Overview Connect Spaces Forums Wikis
RSCT
Added by parkes, last edited by parkes on Oct 23, 2008  (view change)
Labels: 
(None)

Known Issues

Date Added: October 23, 2008

Incorrect handling of networkID for IB membership groups in cthagsglsm

Issues:
A problem with the handling of the networkID for IB membership groups in cthagsglsm could cause membership information in those groups to be updated incorrectly. This could lead to incorrect ml0 adapter group membership calculations.

The mechanism used to detect hangs in RSCT NAM API clients may cause deadlocks within cthagsglsm, which could result in a hang of that subsystem. This will result in clients (such as pnsd) no longer receiving expected updates.

Solution:
For AIX, order the following APARs, when available:
IZ34059 rsct.basic.rte 2.5.2.1
IZ34058 rsct.basic.rte 2.4.10.1

ifixes are currently available for rsct.basic.rte 2.5.1.3 for AIX 6.1 and Linux and rsct.basic.rte 2.4.9.3 for AIX 5.3

Date Added: September 2, 2008

Disk Heartbeat networks unreliable at RSCT levels 2.4.9.0 through 2.4.9.3

Systems Affected:
Disk Heartbeat networks at RSCT levels 2.4.9.0 through 2.4.9.3 (AIX 5.3 only).

Issue:
Disk Heartbeat networks at RSCT levels 2.4.9.0 through 2.4.9.3 (AIX 5.3 only) will be unable to properly use their assigned disks, due to a build-time bug in how the target sector is determined.

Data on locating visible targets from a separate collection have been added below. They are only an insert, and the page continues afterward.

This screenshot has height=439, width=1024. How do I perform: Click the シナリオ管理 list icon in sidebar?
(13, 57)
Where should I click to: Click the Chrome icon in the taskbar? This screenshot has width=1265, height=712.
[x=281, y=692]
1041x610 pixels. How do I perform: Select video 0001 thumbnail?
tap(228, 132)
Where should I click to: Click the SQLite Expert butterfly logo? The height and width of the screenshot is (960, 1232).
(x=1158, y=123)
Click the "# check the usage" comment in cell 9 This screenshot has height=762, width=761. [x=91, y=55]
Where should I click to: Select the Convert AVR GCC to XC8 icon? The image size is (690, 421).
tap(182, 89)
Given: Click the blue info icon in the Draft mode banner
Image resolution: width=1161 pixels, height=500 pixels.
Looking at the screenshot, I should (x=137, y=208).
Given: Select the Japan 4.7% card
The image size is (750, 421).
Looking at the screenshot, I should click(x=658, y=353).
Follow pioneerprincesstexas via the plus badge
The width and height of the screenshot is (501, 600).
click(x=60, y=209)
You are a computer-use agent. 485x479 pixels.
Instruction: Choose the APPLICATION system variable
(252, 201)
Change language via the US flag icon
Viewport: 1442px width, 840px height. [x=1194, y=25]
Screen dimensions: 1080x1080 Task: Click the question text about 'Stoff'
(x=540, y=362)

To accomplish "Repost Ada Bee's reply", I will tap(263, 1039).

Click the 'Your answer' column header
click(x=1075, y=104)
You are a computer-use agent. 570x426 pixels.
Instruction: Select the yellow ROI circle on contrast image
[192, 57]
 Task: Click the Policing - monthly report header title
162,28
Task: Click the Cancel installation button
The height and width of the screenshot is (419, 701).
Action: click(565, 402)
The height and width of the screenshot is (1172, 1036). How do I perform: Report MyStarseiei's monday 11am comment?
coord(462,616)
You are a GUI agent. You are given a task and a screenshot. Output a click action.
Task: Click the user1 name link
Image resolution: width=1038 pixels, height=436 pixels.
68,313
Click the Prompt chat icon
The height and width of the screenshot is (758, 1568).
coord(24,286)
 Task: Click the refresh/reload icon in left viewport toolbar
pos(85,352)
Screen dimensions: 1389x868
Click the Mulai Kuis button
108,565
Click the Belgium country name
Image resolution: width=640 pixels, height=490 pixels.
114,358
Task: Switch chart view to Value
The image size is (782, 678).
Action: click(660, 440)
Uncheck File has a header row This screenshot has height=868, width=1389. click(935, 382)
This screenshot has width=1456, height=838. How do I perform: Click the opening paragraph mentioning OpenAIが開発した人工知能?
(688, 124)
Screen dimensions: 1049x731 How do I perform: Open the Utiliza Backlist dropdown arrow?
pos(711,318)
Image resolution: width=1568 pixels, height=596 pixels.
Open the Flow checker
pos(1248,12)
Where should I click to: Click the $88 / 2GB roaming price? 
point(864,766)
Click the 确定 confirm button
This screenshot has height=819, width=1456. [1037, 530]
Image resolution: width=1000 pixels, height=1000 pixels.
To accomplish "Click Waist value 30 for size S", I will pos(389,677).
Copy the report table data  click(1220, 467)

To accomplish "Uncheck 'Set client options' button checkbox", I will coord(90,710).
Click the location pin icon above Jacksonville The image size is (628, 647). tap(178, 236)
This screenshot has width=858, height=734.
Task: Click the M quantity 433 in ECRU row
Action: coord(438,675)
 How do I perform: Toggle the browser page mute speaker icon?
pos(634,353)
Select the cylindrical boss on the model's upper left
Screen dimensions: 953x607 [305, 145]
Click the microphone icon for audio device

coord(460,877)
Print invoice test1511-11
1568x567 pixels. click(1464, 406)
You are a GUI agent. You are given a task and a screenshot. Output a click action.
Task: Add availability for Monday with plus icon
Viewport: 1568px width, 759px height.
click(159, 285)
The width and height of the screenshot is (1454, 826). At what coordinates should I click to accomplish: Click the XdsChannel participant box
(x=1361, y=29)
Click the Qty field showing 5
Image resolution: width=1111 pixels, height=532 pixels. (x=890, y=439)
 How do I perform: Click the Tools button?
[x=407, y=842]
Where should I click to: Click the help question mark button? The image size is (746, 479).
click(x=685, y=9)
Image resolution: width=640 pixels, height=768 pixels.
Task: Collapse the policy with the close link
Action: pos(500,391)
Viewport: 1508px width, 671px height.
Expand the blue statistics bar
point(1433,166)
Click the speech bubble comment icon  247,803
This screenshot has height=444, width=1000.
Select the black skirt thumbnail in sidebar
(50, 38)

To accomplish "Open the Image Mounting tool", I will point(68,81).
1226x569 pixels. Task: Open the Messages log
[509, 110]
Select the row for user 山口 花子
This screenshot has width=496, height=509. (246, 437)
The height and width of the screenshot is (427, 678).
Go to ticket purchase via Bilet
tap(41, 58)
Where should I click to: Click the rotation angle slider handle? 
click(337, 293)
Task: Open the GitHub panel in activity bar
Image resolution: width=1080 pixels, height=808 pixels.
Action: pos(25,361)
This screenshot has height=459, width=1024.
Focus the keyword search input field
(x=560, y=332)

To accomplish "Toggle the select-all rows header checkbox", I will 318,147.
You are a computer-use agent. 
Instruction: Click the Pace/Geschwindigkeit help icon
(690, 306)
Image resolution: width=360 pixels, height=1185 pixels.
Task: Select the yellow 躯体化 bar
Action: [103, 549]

If the DiskHeartbeat network connects nodes at different RSCT levels, communication across the disks will be completely broken, as the two sides will not be talking across the same sector.

If the DiskHeartbeat network connects nodes all within the 2.4.9.0-2.4.9.3 range, communication will be unpredictable, as the incorrect sector that both sides will be using is not reserved for us, so other OS facilities could be trying to use it at the same time.

NIM-related errors in the errpt should be watched for in these cases, such as:

  LABEL: TS_NIM_ERROR_RDWR_E
  Resource Name: topsvcs

  1: read operation 0: write operation
                  1
  Error detailed information
  DHB NIM value1: sector without magic number

Solution:
Order the following APAR, when available:
IZ26175 rsct.basic.rte 2.4.9.4

Date Added: October 29, 2007
Date Last Updated: November 19, 2007

hags daemon core dumps on RSCT 2.3.11.4, 2.3.11.5, 2.4.7.4 or 2.4.7.5

Users Affected:
A cluster with more than 150 nodes, or any HACMP clusters, at rsct.basic.rte 2.3.11.4, rsct.basic.rte 2.3.11.5, rsct.basic.rte 2.4.7.4 or rsct.basic.rte 2.4.7.5.

Issue:
The hags daemon may core in clusters with more than 150 nodes or any HACMP clusters.  This core may be in check_lost_lines_by_logthread ("TraceStream.C").

Solution:
Reject rsct.basic.rte 2.3.11.4, rsct.basic.rte 2.3.11.5, rsct.basic.rte 2.4.7.4 and rsct.basic.rte 2.4.7.5 from all nodes in the cluster where it has been applied.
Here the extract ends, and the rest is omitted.